During a review of the facility's P&P, titled "Universal Protocol Policy", dated 4/28/22, indicated "A. All relevant documents and related information or equipment will be available, correctly identified and labeled, and matched to the patient before the procedure starts ...C. Each step of this procedure requires a responsible/accountable person to ensure core steps are completed, as required. Surgeon/proceduralist completed informed consent, documents in medical record prior to procedure; verified for correct patient, procedure scheduled prior to procedure."

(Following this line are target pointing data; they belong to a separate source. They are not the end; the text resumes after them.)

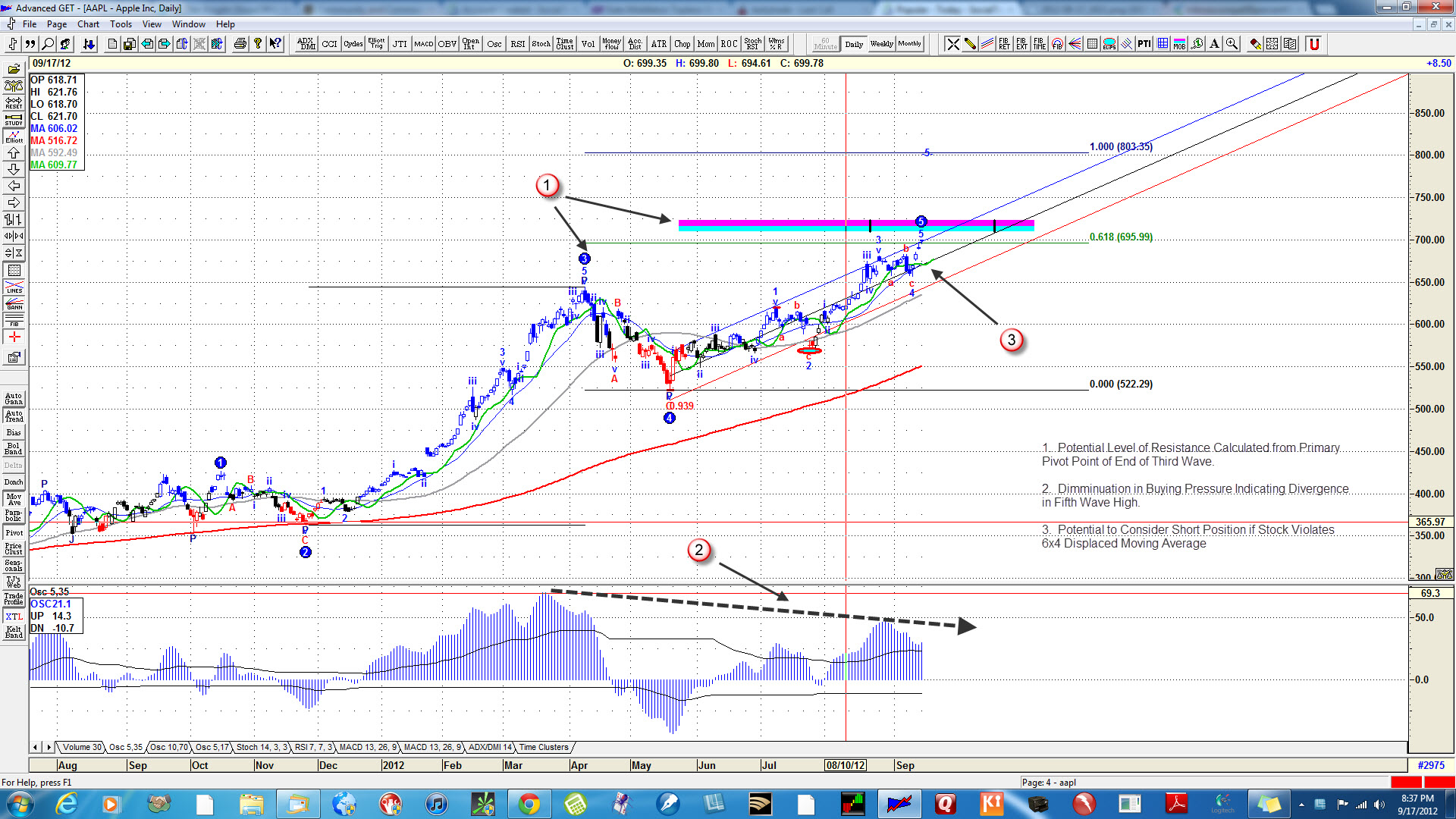Select the ELIPS ellipse drawing tool
Image resolution: width=1456 pixels, height=819 pixels.
[x=1109, y=44]
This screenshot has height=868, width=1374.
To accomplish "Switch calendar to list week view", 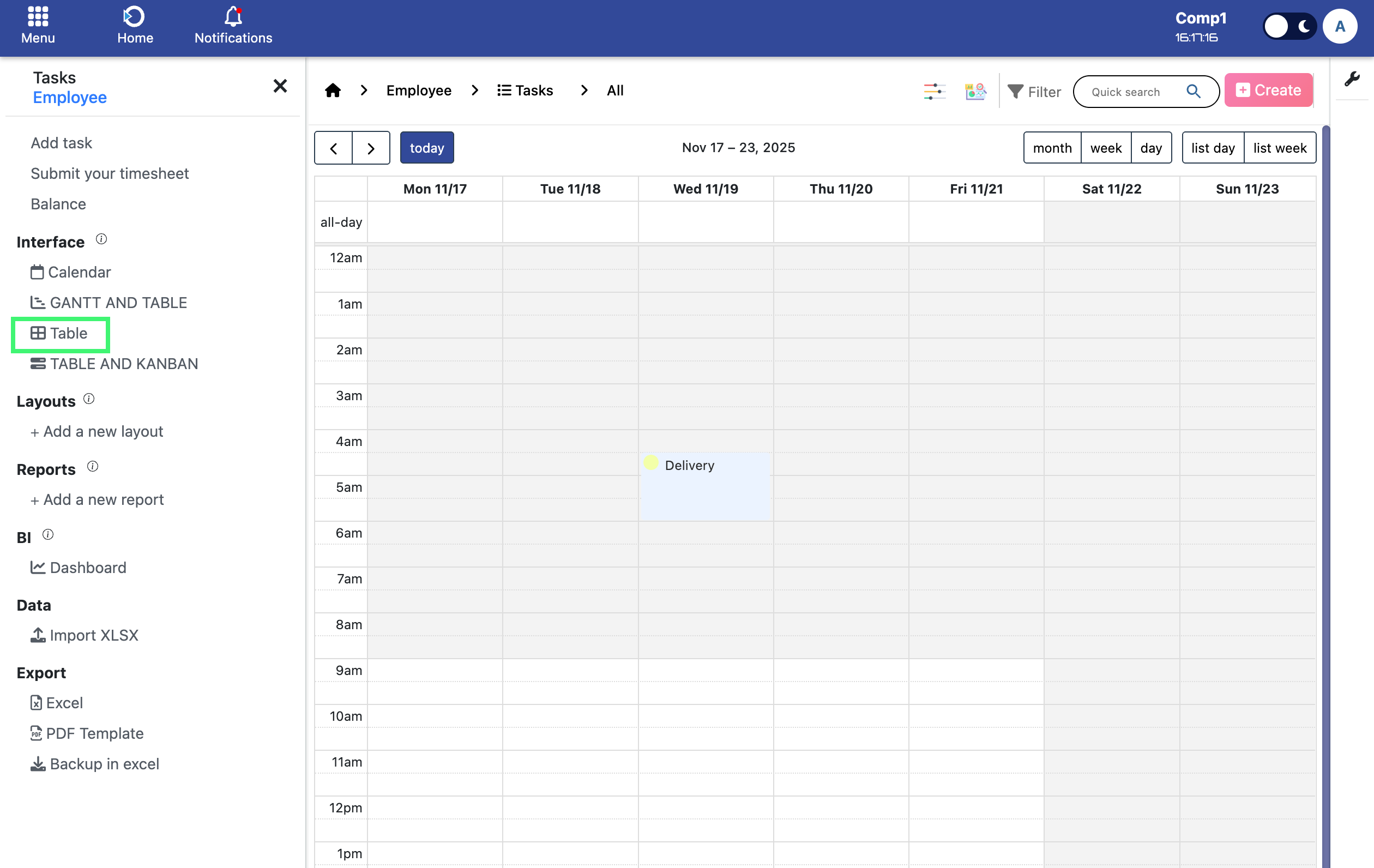I will click(x=1279, y=148).
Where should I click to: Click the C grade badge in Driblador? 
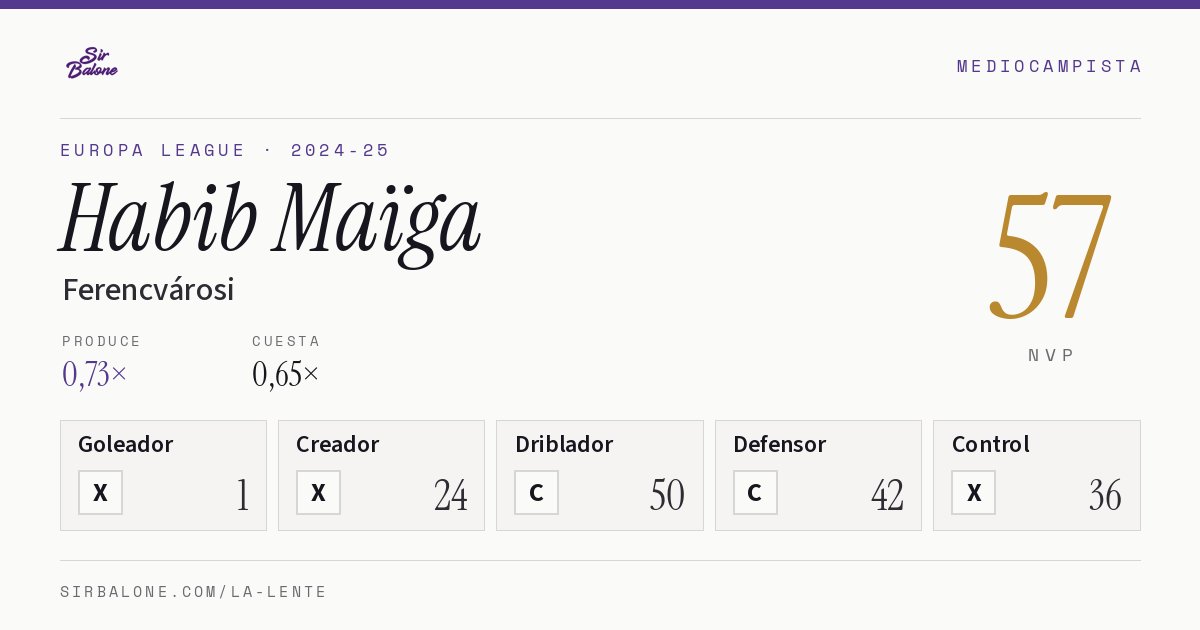point(536,493)
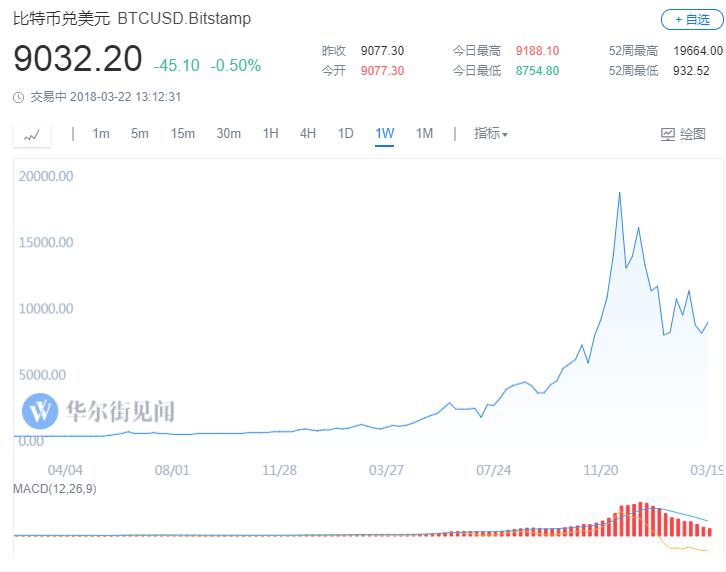Click the 华尔街见闻 watermark logo

tap(99, 410)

During a review of the facility's P&P, titled "Informed Consent", dated 7/21/22, indicated "2.a. Verifying that the patient informed consent was documented by the physician in the medical record, 2.b. Verifying the patient/surrogate signed other required procedure specific consents, such as consent to sterilization (statutorily required PM 284) ...Procedure 3. The nurse or other licensed/certified health care professional reviews the medical record for the presence of physician documentation of informed consent ...Informed consent must be documented for each procedure planned ...If there is no evidence of physician documentation of informed consent on the current medical record, the patient may not proceed with the procedure until the documentation is provided ..."

During a review of the facility's P&P, titled "Informed Consent", dated 7/21/22, indicated "Types of Consents ...E.1. State and federal Regulations impose special informed consent requirements for certain elective reproductive sterilizations ...c. Elective sterilization procedures which are not federally funded require the completion of the PM 284 form, as well as a waiting period of no less than 72 hours. This is in addition to the SMSC Verification of Consent to Surgery o Special Procedure form."

During a review of the facility's P&P, titled "Sterilization, Elective", dated 11/21/24, indicated "To ensure all state and federal regulations are met ...patient has had the proper amount of time to make an informed decision ...Policy F.3. A sterilization that is performed at the same time as an emergency abdominal surgery ...is considered elective under the regulations ...Procedure A. An elective sterilization may be performed when the following conditions are met ...3. The required waiting period has been satisfied ...F.1.b. The "Sterilization Consent Form (Non-Federally Funded)", PM 284, must be used for private pay patients."